(Rows of pointing data)
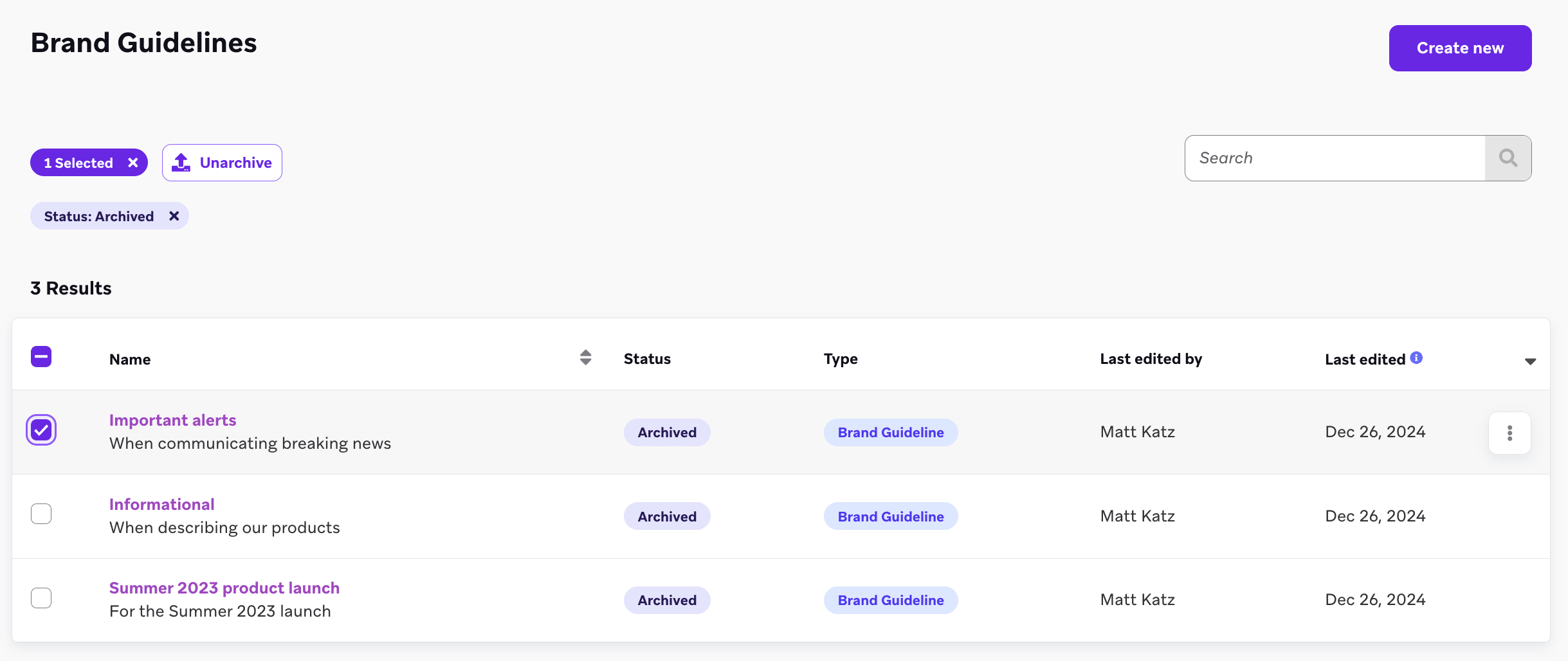Click the Brand Guideline tag on the Summer 2023 row

tap(891, 600)

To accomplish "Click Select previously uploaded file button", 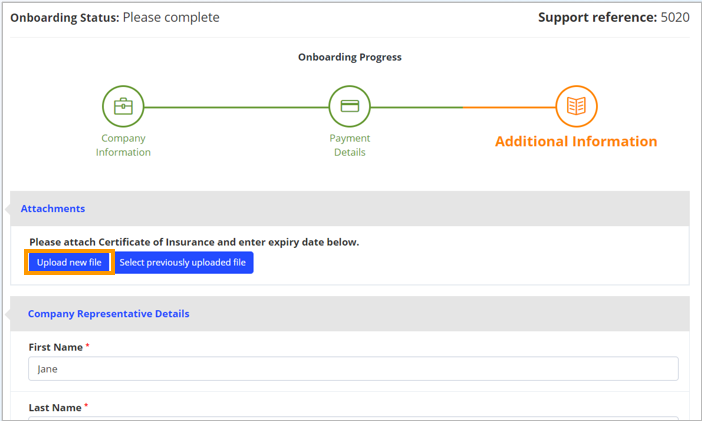I will click(x=183, y=262).
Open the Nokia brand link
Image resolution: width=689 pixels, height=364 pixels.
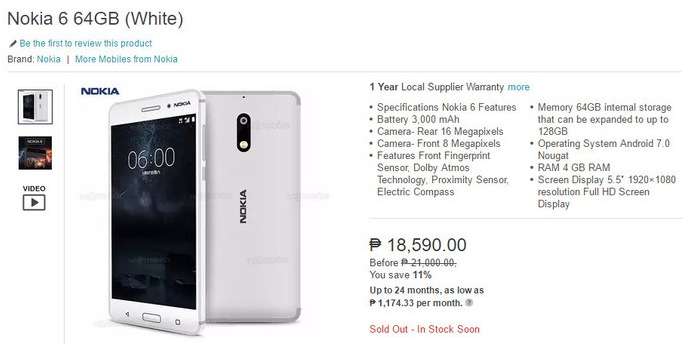pos(49,59)
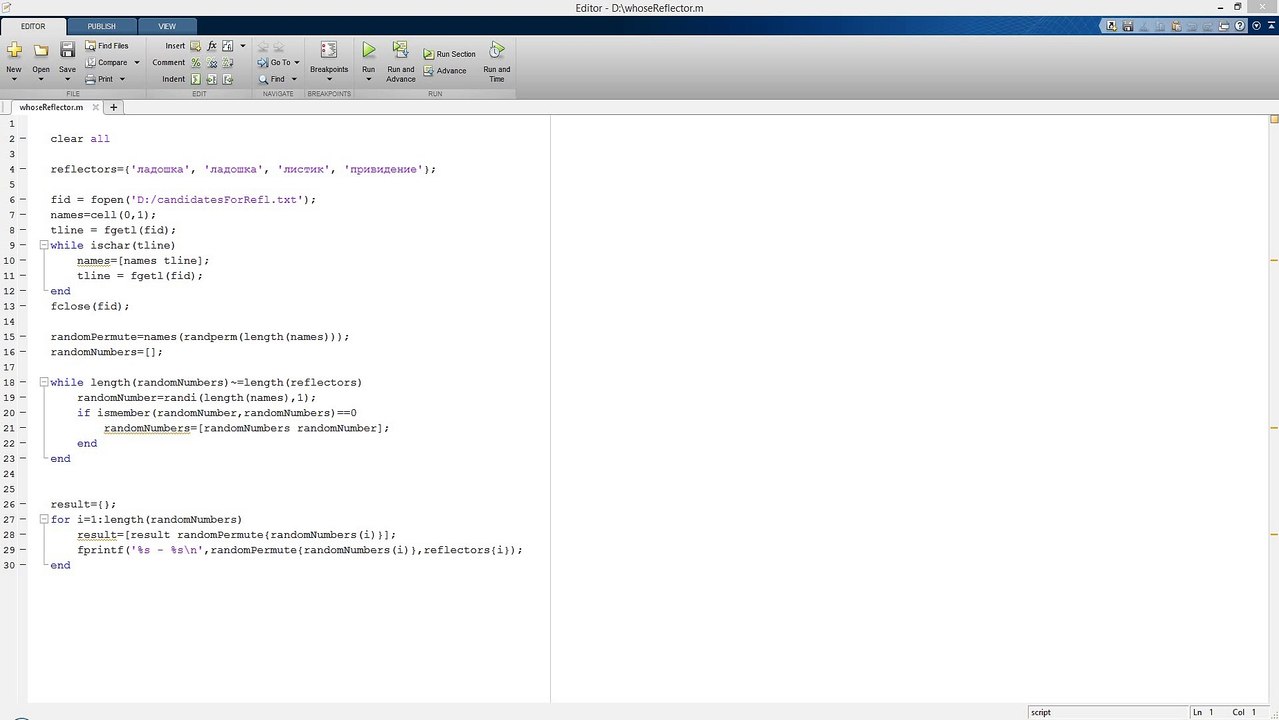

* EXERCISE BRIEF: Reproduce the listing word for word, starting with the line that contains "Open the Nokia brand link" and going on through the end of the listing. Leave the pictures out of your answer.

* ANSWER:
Open the Nokia brand link
Image resolution: width=689 pixels, height=364 pixels.
pos(49,59)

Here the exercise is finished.